Leonardi Factory General Lee wide ratio cassette adapter review

Increase the spread of gear ratios on your mountain bike

Our rating

2.0

Published: September 5, 2013 at 9:00 am

Our review
An affordable way to increase your gear ratios, but the early wear is a concern

With more people running single ring setups, and the 11-speed SRAM XX1’s whopping 10-42T gear spread showing just how big you can go, it seems inevitable that someone else would try and produce a large ratio cassette. Enter the Leonardi Factory General Lee.

The adapter replaces the last four sprockets of SRAM X5, X7 and X9 cassettes, increasing the gear spread from 12-36T to 12-40T. Apart from the last sprocket getting bigger, the others change in ratios to give a reasonable step up in gears; the standard 24-28-32-36 jumps are replaced by 25-29-34-40.

While the asking price might seem high for just under half a cassette, if you compare it to the cost of SRAM’s official 11-speed system – for which you’ll need to buy the shifter, cassette, rear mech and either a new kind of freehub body or wheel – it doesn’t seem such bad value for money.

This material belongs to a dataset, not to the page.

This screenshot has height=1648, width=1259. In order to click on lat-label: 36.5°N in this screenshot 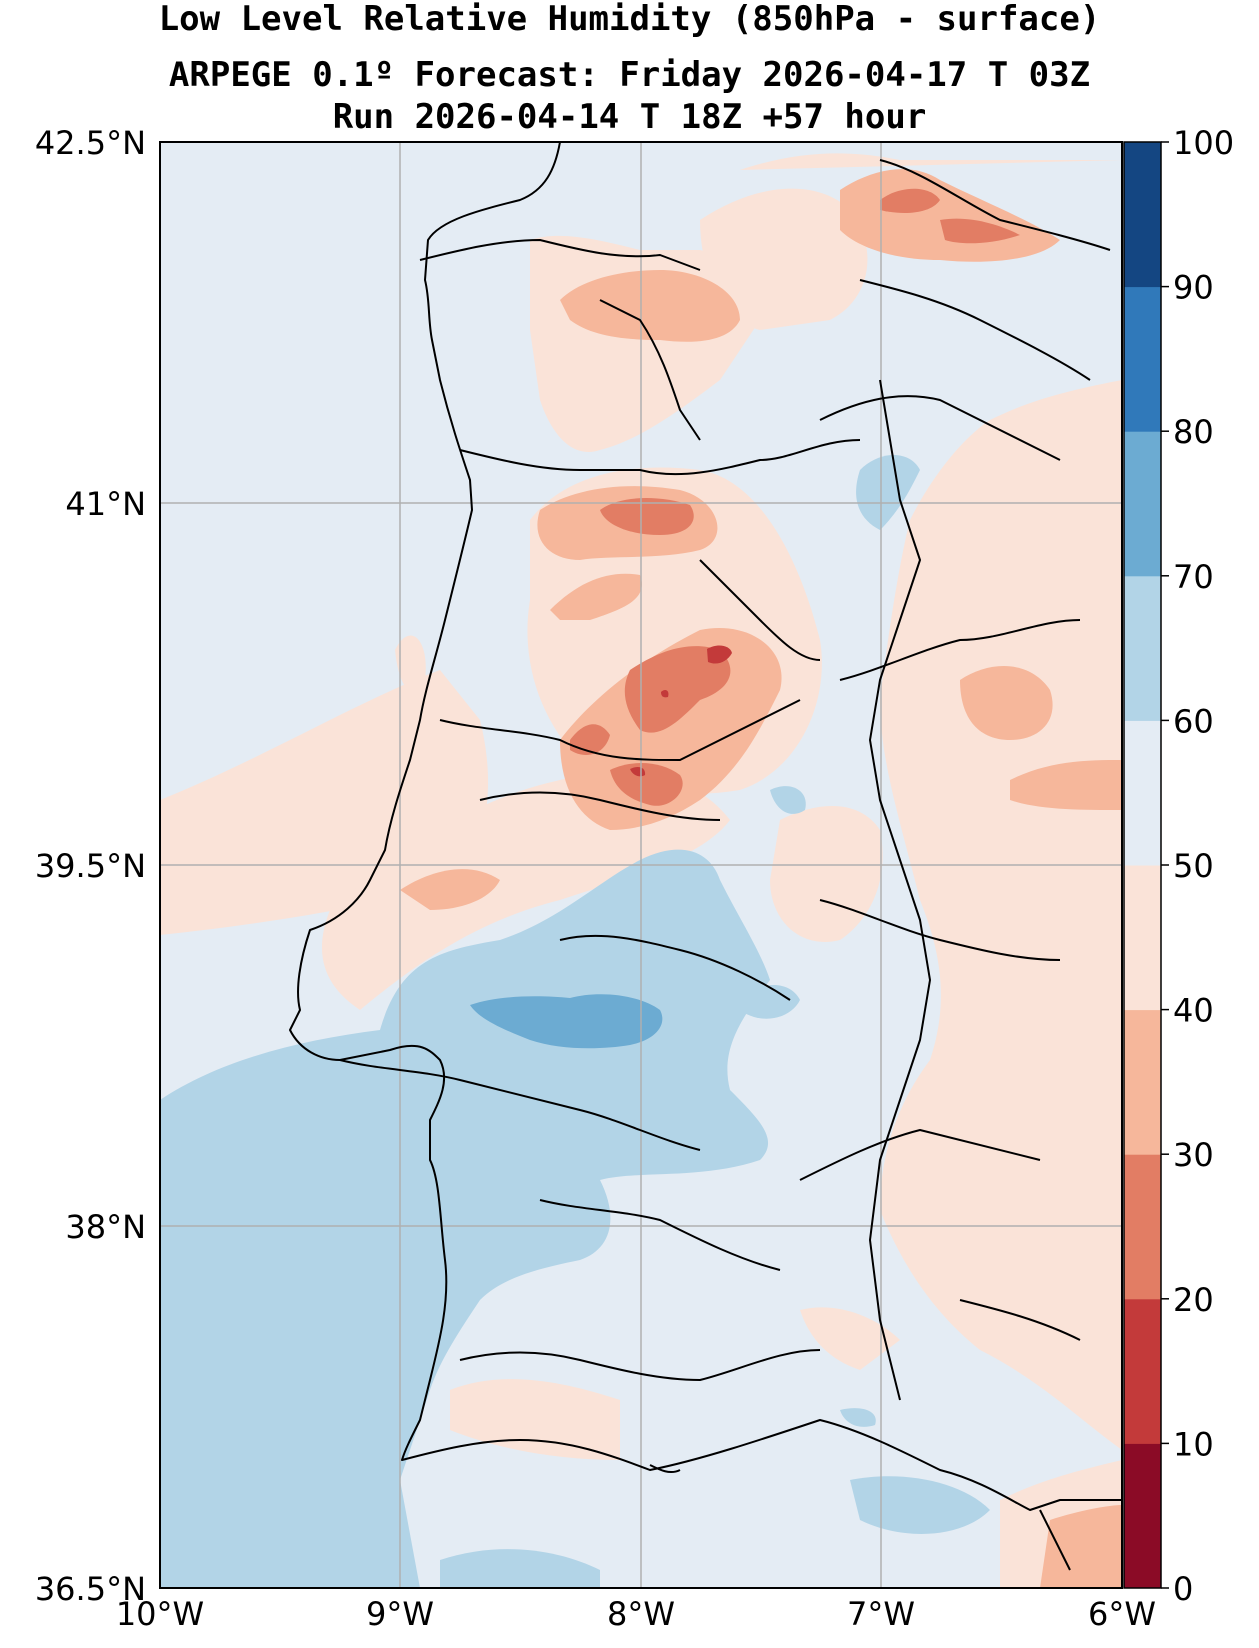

We used the cassette with an X9 Type 2 clutch-equipped, medium cage mech. Once the B-tension screw that sets the distance of the top jockey wheel had been adjusted to cope with the larger last sprocket, the gears shifted up and down the block from the first attempt.

It’s not as crisp as normal shifting and makes a sluggish drop from the 40T sprocket down the block, as if the sprocket was delaying the chain. The delay is worse shifting at the front, too. With such a wide ratio of gears we stuck to the lower eight ratios in general use, only using the two largest sprockets as bailout gears.

More worrying is wear. Just over four months of use have created noticeable hooking of the teeth, and it’s managed to lose a couple along the way as well. Whether this is a one off issue, or a hazard of producing cassettes from aluminium alloy and a CNC machine instead of the usual steel and stamping machines, we don’t yet know.